In the summer of 1987, Congress granted immunity to Administration figures like Mr. North and Mr. Poindexter over the reservations of the independent prosecutor, Lawrence M. Walsh. Congress moved quickly to get to the bottom of the affair, in which the Reagan Administration sold arms to Iran and diverted some proceeds to the Nicaraguan rebels.

Prosecutors Assess Ruling

Republican defenders of the Reagan Administration have said the urgency to get the hearings under way quickly stemmed from a politically motivated effort by Democrats to use the Congressional inquiry to criticize Mr. Reagan’s Iran-contra policies and to appear vigorous in investigating a high-profile scandal that aroused an outpouring of public concern.

The decision today demonstrates the difficulties in bringing to trial an official who has previously been forced to testify before Congress. [News analysis, page 7.]

Here’s a section from the decision of the U.S. Court of Appeals for the D.C. Circuit.
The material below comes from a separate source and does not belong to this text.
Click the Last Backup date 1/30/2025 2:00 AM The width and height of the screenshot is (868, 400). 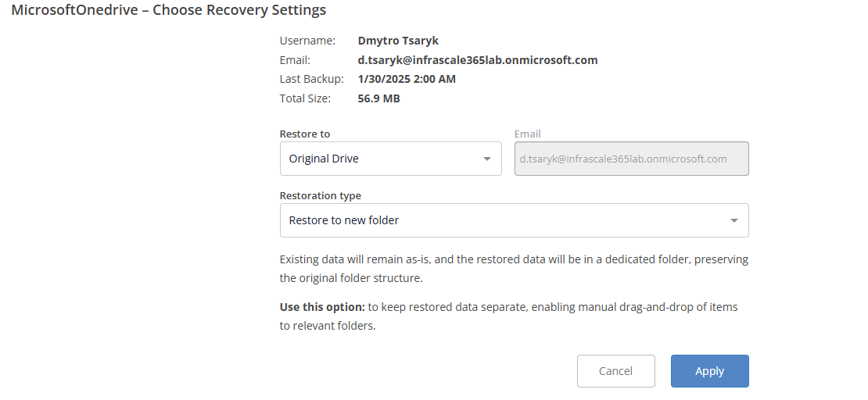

When the government proceeds to prosecute a previously immunized witness, it has “the heavy burden of proving that all of the evidence it proposes to use was derived from legitimate independent sources.” Kastigar, 406 U.S. at 461-62, 92 S. Ct. at 1665. The Court characterized the government’s affirmative burden as “heavy.” Most courts following Kastigar have imposed a “preponderance of the evidence” evidentiary burden on the government. See White Collar Crime: Fifth Survey of Law-Immunity, 26 Am.Crim.L.Rev. 1169, 1179 & n. 62 (1989) (hereafter “Immunity”). The Court analogized the statutory restrictions on use immunity to restrictions on the use of coerced confessions, which are inadmissible as evidence but which do not prohibit prosecution. Kastigar, 406 U.S. at 461, 92 S. Ct. at 1665. The Court pointed out, however, that the “use immunity” defendant may “be in a stronger position at trial” than the “coerced confession” defendant because of the different allocations of burden of proof. Id.

There’s a much longer explanation of constitutional basis of the issue. Worth at least skimming.

It seems that the Trump administration might back immunity as a way to make future criminal prosecutions difficult, if not impossible. That’s not a good deal for the rest of us.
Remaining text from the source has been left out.